Work order: Read the lines below, and copy any that contain the string "value".

Supplied records:
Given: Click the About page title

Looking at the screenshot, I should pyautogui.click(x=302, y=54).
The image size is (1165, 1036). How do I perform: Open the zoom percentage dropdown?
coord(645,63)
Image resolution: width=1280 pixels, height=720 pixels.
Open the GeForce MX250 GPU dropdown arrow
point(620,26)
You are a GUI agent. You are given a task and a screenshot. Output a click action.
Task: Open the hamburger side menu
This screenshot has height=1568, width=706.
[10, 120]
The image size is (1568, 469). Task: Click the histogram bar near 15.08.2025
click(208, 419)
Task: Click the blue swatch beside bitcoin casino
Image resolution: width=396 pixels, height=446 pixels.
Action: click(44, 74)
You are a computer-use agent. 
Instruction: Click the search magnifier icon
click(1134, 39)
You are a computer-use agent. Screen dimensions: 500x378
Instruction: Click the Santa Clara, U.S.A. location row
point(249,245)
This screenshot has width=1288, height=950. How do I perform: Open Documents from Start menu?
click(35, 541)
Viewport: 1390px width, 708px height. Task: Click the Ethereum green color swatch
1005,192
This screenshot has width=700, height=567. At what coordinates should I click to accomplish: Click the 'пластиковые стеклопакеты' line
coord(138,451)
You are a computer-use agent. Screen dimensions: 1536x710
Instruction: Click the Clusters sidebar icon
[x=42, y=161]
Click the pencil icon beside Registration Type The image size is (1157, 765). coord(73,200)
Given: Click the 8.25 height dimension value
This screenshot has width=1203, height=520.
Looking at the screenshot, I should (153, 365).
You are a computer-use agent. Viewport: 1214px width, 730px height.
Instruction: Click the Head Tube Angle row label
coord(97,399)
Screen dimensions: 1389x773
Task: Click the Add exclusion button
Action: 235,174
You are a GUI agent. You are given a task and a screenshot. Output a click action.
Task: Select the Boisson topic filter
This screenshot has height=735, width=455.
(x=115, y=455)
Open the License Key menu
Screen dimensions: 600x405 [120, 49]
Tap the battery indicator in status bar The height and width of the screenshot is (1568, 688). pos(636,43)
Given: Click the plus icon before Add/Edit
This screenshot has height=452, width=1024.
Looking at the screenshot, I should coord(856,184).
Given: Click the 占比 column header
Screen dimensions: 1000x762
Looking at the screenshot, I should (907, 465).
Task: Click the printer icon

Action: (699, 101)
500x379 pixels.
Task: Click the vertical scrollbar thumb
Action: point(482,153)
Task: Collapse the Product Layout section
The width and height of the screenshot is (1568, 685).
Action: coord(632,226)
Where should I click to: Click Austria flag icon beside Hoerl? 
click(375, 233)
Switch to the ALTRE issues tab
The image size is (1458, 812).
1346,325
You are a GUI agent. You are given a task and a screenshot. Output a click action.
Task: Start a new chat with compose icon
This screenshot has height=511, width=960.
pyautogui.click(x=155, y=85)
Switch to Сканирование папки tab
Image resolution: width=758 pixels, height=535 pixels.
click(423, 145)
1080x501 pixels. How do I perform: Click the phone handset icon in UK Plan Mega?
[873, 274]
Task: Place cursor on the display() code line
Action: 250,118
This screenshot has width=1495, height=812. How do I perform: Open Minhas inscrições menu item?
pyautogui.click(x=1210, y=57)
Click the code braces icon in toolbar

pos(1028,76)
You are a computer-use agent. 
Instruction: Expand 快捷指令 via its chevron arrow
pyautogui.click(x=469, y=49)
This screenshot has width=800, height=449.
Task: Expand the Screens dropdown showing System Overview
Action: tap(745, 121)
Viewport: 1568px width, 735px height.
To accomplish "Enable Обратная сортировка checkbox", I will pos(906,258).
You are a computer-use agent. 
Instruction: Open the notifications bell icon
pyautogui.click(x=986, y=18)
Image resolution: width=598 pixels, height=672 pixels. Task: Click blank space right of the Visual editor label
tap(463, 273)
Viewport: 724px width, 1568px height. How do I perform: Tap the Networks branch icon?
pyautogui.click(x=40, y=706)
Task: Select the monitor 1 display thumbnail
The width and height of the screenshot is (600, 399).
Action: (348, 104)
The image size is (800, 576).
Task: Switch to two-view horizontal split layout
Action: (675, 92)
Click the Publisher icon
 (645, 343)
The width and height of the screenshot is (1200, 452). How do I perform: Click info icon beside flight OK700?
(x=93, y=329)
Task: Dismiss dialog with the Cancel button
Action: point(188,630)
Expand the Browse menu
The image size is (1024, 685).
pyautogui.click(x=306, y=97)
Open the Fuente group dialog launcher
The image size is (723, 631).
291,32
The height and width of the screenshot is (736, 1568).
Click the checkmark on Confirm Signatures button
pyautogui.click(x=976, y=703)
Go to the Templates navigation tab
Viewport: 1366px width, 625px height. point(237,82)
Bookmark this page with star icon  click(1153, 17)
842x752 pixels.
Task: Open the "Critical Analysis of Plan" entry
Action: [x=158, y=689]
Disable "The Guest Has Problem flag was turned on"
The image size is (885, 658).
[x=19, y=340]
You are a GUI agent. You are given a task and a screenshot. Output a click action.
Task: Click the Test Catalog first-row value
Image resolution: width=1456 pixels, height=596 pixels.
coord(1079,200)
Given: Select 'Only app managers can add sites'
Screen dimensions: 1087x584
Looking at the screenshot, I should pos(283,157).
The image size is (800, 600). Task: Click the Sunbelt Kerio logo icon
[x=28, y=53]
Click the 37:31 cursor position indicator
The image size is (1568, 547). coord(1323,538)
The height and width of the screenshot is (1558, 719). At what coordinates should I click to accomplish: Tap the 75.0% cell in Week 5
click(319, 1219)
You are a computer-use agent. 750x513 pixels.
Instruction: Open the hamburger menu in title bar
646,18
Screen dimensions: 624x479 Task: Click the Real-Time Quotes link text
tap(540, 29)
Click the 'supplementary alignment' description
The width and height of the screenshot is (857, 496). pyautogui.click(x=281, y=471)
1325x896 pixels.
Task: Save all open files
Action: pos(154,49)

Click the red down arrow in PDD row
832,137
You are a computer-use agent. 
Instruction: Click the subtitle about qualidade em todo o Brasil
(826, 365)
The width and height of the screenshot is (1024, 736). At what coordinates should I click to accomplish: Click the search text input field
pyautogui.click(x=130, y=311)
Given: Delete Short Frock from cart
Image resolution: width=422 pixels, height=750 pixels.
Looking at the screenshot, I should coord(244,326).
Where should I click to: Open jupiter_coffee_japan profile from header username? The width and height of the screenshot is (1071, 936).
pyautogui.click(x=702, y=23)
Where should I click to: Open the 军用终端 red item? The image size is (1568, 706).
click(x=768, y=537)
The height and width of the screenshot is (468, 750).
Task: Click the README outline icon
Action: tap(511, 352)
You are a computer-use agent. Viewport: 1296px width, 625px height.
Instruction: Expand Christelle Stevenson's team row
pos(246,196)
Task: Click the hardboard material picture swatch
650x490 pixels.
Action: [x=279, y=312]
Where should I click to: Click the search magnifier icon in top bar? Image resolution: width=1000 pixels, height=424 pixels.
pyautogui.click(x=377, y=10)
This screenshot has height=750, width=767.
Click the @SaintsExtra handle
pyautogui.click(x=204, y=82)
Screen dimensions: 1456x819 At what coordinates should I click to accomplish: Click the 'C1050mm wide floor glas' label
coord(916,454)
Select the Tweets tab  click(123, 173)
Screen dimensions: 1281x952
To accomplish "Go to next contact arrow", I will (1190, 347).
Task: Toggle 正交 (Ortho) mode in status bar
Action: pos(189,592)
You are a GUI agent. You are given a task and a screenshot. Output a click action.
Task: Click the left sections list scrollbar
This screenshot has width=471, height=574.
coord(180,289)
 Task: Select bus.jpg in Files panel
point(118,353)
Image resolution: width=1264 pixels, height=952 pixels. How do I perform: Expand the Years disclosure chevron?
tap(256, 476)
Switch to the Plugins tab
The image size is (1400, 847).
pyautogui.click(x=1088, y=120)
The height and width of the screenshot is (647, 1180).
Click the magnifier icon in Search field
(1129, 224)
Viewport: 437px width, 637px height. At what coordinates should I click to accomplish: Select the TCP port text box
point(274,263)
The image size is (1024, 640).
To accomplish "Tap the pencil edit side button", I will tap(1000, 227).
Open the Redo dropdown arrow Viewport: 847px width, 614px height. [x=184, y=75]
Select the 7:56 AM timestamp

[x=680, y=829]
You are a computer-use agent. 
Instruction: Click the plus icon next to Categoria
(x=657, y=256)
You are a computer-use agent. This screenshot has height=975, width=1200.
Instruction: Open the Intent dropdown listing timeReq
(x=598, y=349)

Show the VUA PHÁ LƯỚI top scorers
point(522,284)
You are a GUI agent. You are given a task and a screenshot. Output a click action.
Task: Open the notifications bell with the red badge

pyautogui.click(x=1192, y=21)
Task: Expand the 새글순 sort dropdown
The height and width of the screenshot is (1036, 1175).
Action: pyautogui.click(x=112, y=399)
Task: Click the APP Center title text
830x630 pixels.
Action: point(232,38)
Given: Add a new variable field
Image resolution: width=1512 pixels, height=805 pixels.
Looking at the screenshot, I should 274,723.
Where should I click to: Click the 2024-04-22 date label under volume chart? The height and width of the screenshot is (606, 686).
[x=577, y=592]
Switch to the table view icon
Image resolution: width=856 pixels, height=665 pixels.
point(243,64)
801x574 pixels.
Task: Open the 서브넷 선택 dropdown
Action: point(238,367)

Response box:
Given: Click the 8.25 height dimension value
Task: Click the Test Catalog first-row value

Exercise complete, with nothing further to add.